Angelos Vertzos

Personal information
- Date of birth: 27 May 1983 (age 43)
- Place of birth: Athens, Greece
- Height: 1.75 m (5 ft 9 in)
- Position: Centre-back

Senior career*
- Years: Team / Apps / (Gls)
- 2002–2005: Acharnaikos / 71 / (0)
- 2005: Paniliakos / 2 / (0)
- 2005–2006: Acharnaikos / 29 / (2)
- 2006–2007: Proodeftiki / 31 / (0)
- 2007–2008: Agios Dimitrios / 5 / (0)
- 2008–2010: Veria / 46 / (0)
- 2010–2012: Doxa Drama / 41 / (1)
- 2012–2013: Niki Volos / 36 / (2)
- 2013–2014: Apollon Smyrnis / 6 / (0)
- 2014–2015: Veria / 38 / (0)
- 2015–2016: AEL / 24 / (0)
- 2016–2018: Trikala / 56 / (2)
- 2018: Kerkyra / 9 / (0)
- 2019: Diagoras / 9 / (0)
- 2019–2020: Trikala / 17 / (0)

= Angelos Vertzos =

Greek footballer

Angelis Vertzos (Άγγελος Βέρτζος, born 27 May 1983) is a Greek professional footballer who plays as a centre-back.

==Career==
He played the majority of his career in the Beta and Gamma Ethniki championships. However, in 2011, his team Doxa Drama was promoted to the Super League Greece as a result of the Koriopolis scandal, despite finishing third in the promotion playoffs of the previous year.

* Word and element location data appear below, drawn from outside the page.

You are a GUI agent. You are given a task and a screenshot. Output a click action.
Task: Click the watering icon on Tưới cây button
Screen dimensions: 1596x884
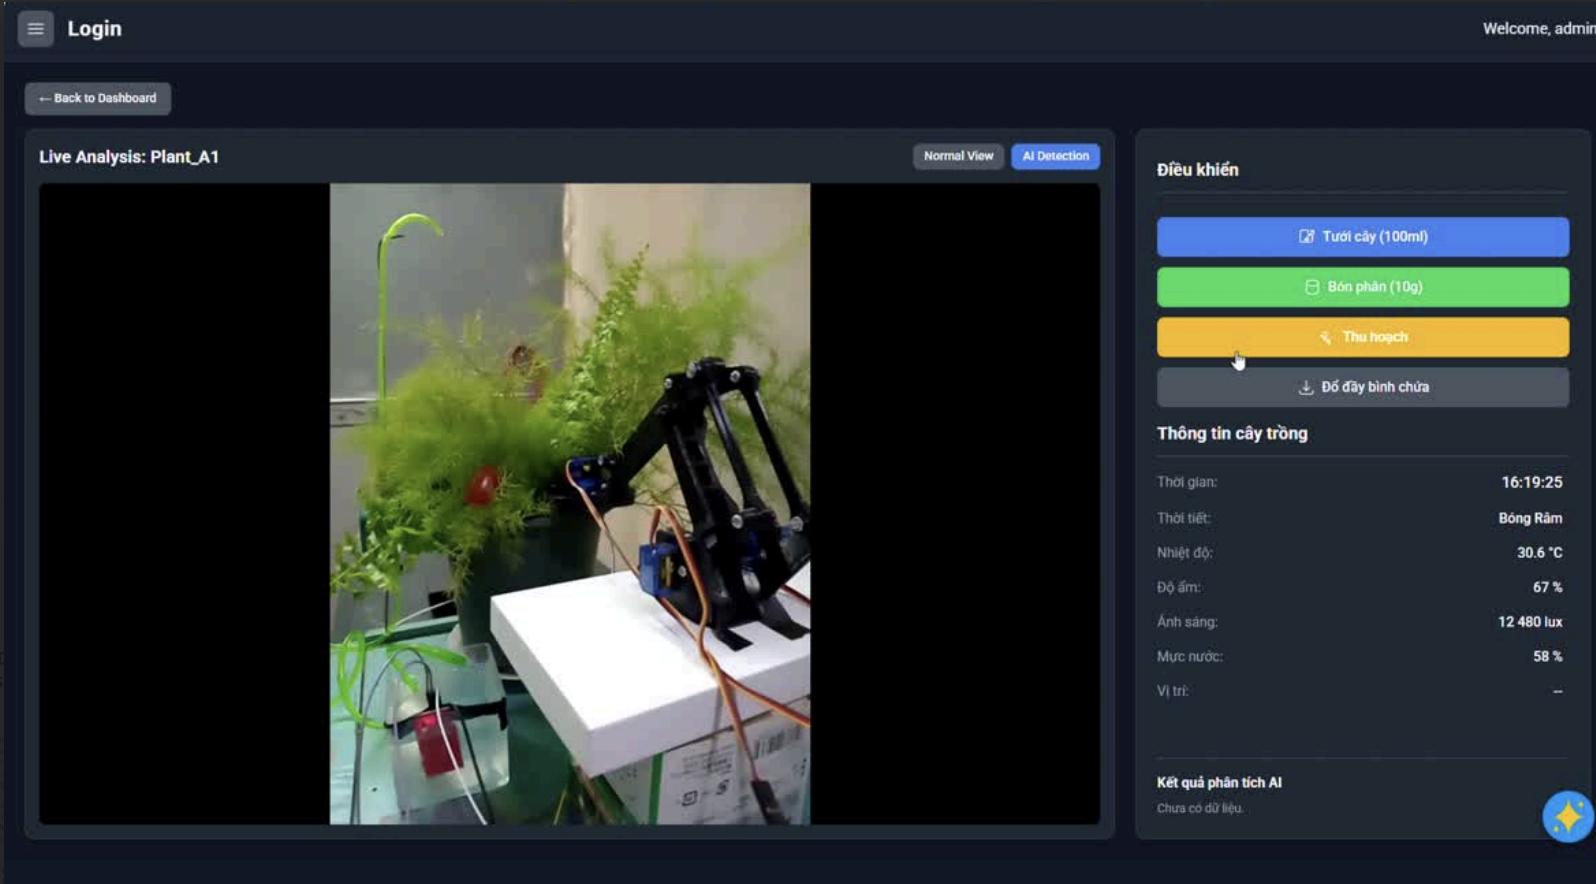(x=1306, y=237)
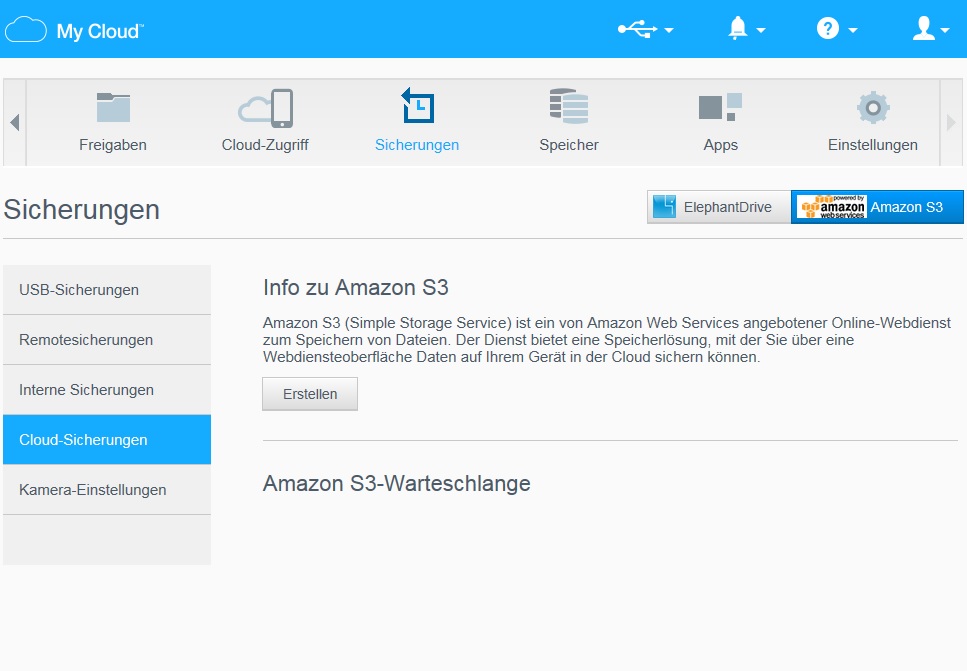Screen dimensions: 967x671
Task: Open the Freigaben folder icon
Action: pyautogui.click(x=113, y=108)
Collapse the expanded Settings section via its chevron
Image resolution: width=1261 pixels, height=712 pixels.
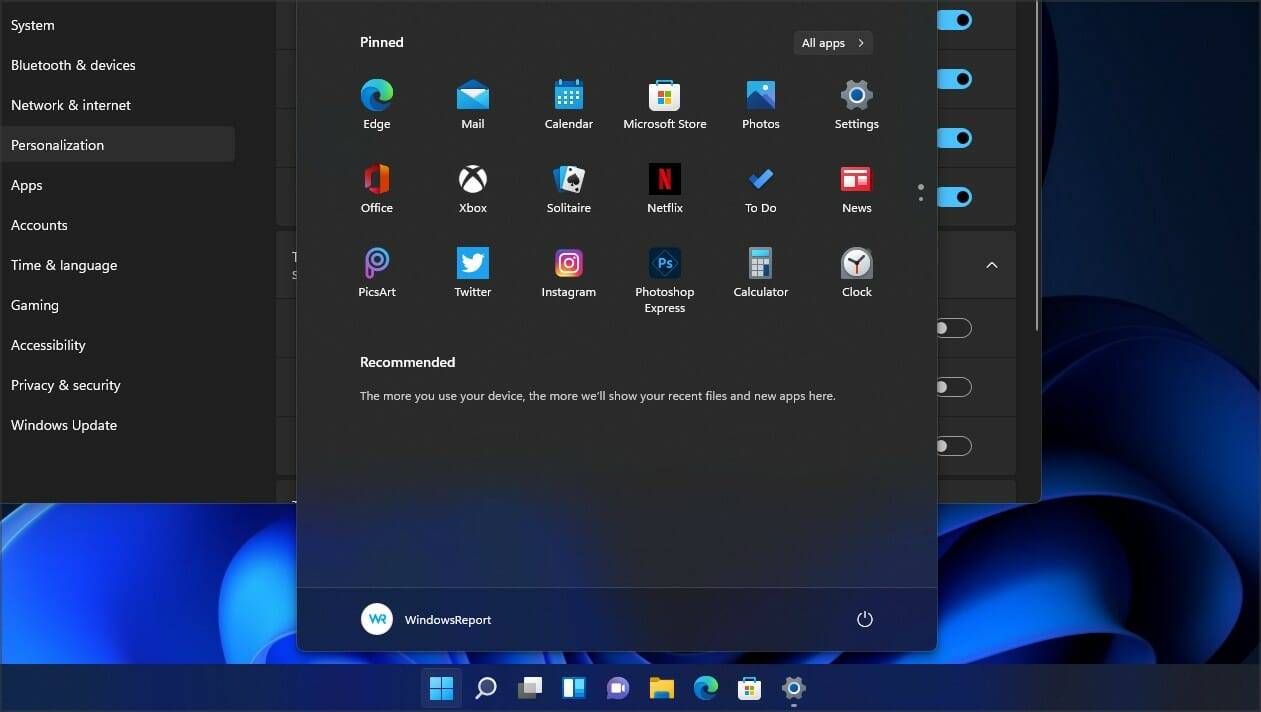[991, 265]
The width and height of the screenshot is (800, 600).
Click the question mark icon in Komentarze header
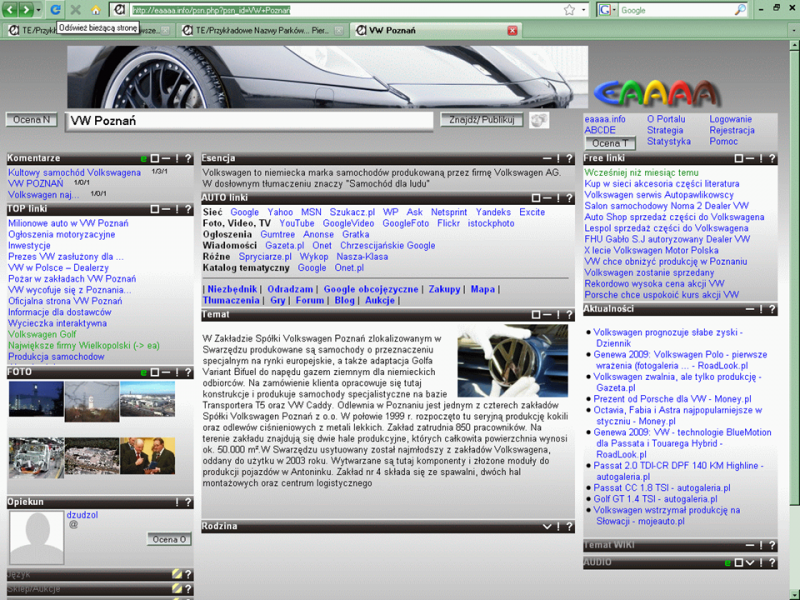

On 7 January 2014, Veria announced the return of Vertzos to the club as he signed a contract for one-and-a-half years. His contract expired on 31 June 2015 and it wasn't renewed. On 22 July 2015 he signed a two-year contract with AEL. A year later, on 6 August 2016, Vertzos left the club by mutual agreement. On 9 August 2016 he joined Trikala. On 10 July 2017 he renewed his contract for another season.